### Dataset
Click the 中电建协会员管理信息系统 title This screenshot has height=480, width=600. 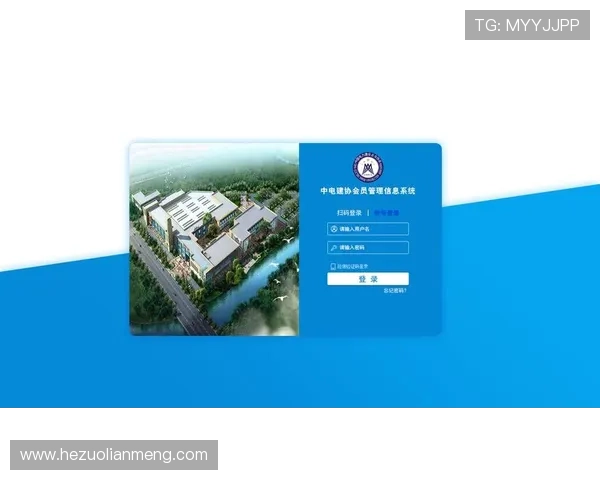367,191
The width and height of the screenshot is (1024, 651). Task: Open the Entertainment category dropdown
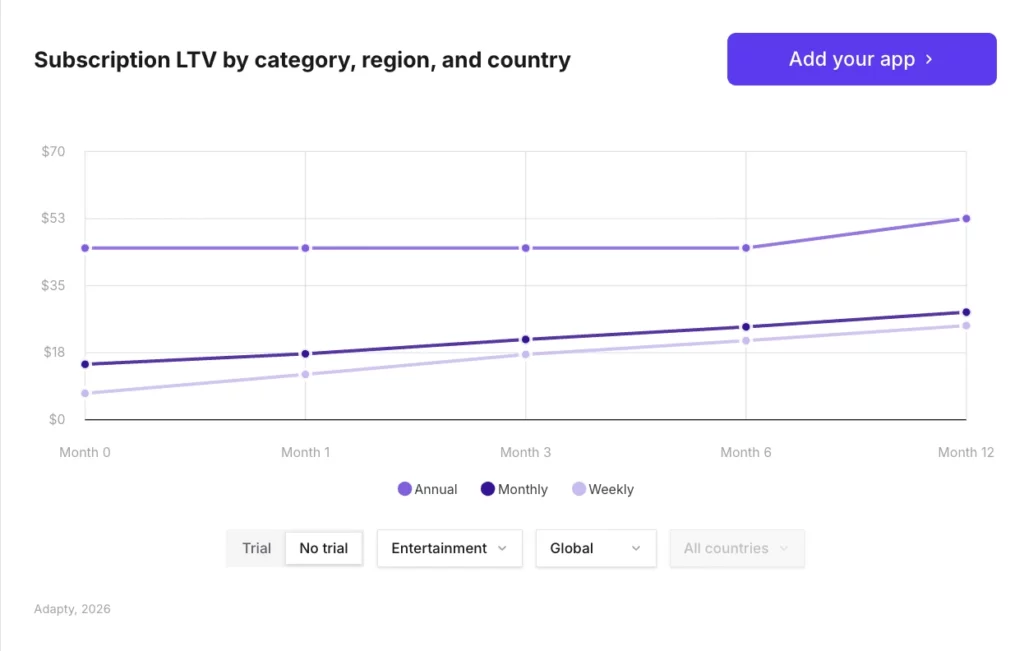449,548
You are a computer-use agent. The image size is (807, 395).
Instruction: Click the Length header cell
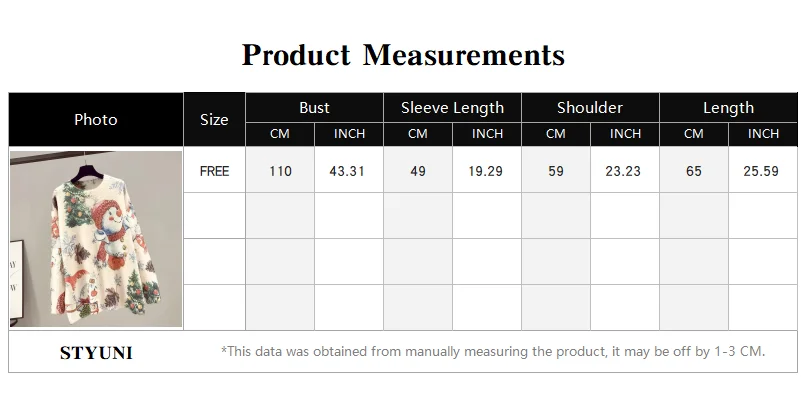pyautogui.click(x=728, y=108)
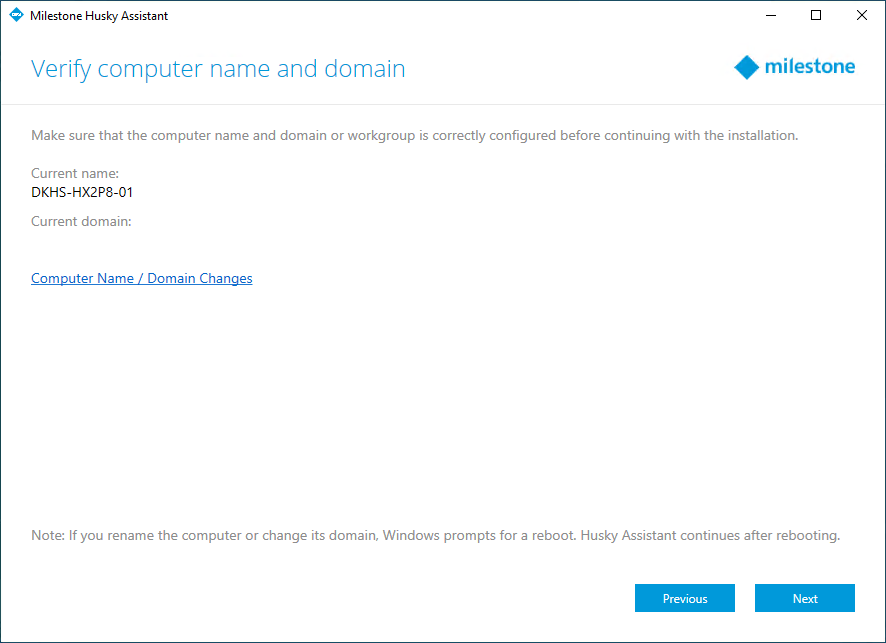Image resolution: width=886 pixels, height=643 pixels.
Task: Click the "milestone" wordmark in the header
Action: pyautogui.click(x=809, y=68)
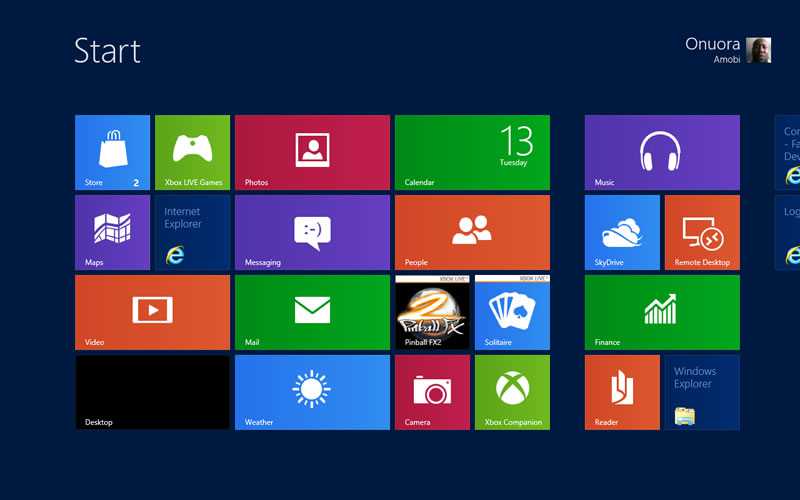Open the Store tile

point(112,152)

### What to work on
Exactly the lines running from the one with "You are a computer-use" through the end of the listing above must be output, both ends included. No pictures belong in the output.

### Answer below
You are a computer-use agent. The image size is (807, 395).
Instruction: Click the Length header cell
pyautogui.click(x=728, y=108)
Image resolution: width=886 pixels, height=643 pixels.
Task: Click the "milestone" wordmark in the header
Action: pyautogui.click(x=809, y=68)
Open the Store tile

point(112,152)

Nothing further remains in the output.